Teifion
Teifion

Reputation: 111109

mod_rewrite, php and the .htaccess file

I'm coding a small CMS to get a better understanding of how they work and to learn some new things about PHP. I have however come across a problem.

I want to use mod_rewrite (though if someone has a better solution I'm up for trying it) to produce nice clean URLs, so site.com/index.php?page=2 can instead be site.com/tools

By my understanding I need to alter my .htaccess file each time I add a new page and this is where I strike a problem, my PHP keeps telling me that I can't update it because it hasn't the permissions. A quick bit of chmod reveals that even with 777 permissions it can't do it, am I missing something?

My source for mod_rewrite instructions is currently this page here incase it is important/useful.

Upvotes: 5

Views: 5511

Answers (2)

Ken
Ken

Reputation: 78922

One approach is to rewrite everything to a handling script

RewriteEngine on
RewriteBase /

# only rewrite if the requested file doesn't exist
RewriteCond %{REQUEST_FILENAME} !-s 

# pass the rest of the request into index.php to handle     
RewriteRule ^(.*)$ /index.php/$1 [L]

so if you have a request to http://yourserver/foo/bar/

what you actually get is a request to http://yourserver/index.php/foo/bar - and you can leave index.php to decide what to do with /foo/bar (using $_SERVER['PATH_INFO'] -tom)
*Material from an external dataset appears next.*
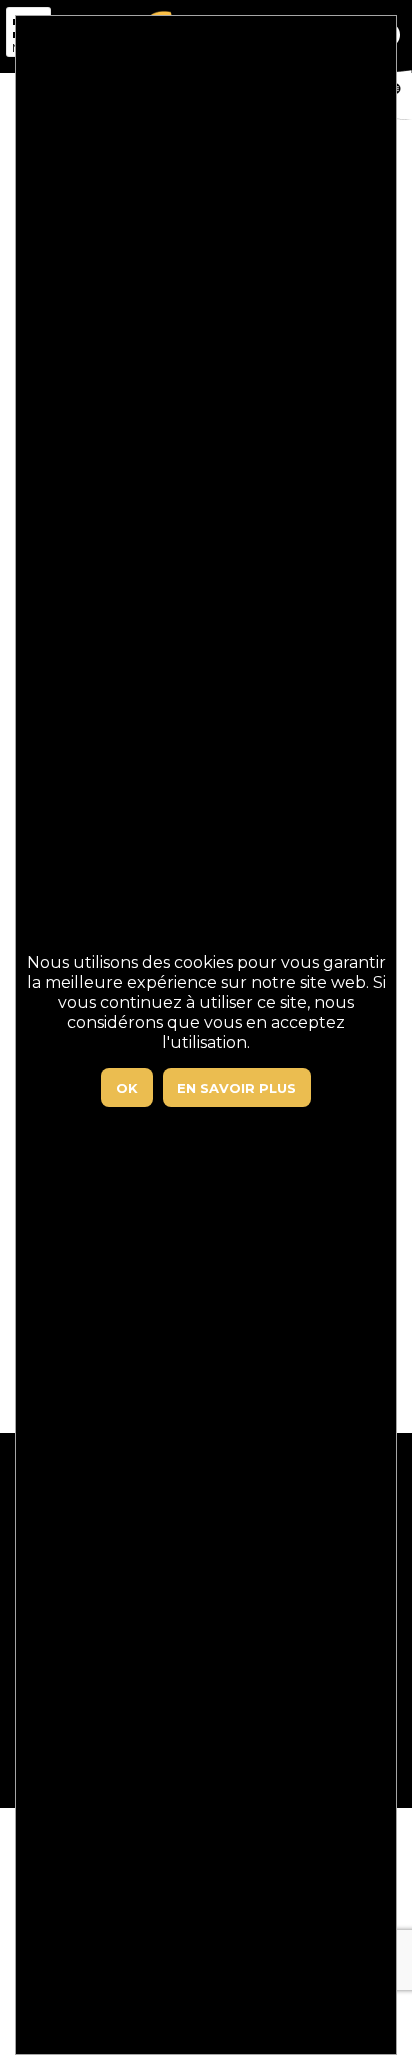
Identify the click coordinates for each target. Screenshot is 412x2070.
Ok (127, 1088)
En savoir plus (236, 1088)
You only need to modify .htaccess the first time. All future requests for inexistent files can then be handled in PHP.

You might also find the docs for mod_rewrite useful - but keep it simple or prepare to lose a lot of sleep and hair tracking down obscure errors.

Upvotes: 10

Tomalak
Tomalak

Reputation: 338406

Your PHP should for very obvious reasons not be able to modify .htaccess. Even if you get that to work, I'm not sure if it is wise.

How about using a more abstract setup in regard to mod_rewrite rules? Define your general URL pattern, as you would like to use it. For example:

/object/action/id

Then write a set of rules that reroute HTTP requests to a PHP page, which in turn makes the decision what page is to run (say, by including the relevant PHP script).

RewriteRule ^/(\w+)/?(\w+)?/?(\d+)?$ /index.php?object=$1&action=$2&id=$3 [nocase]

This way you would not have to update .htaccess very often an still be flexible.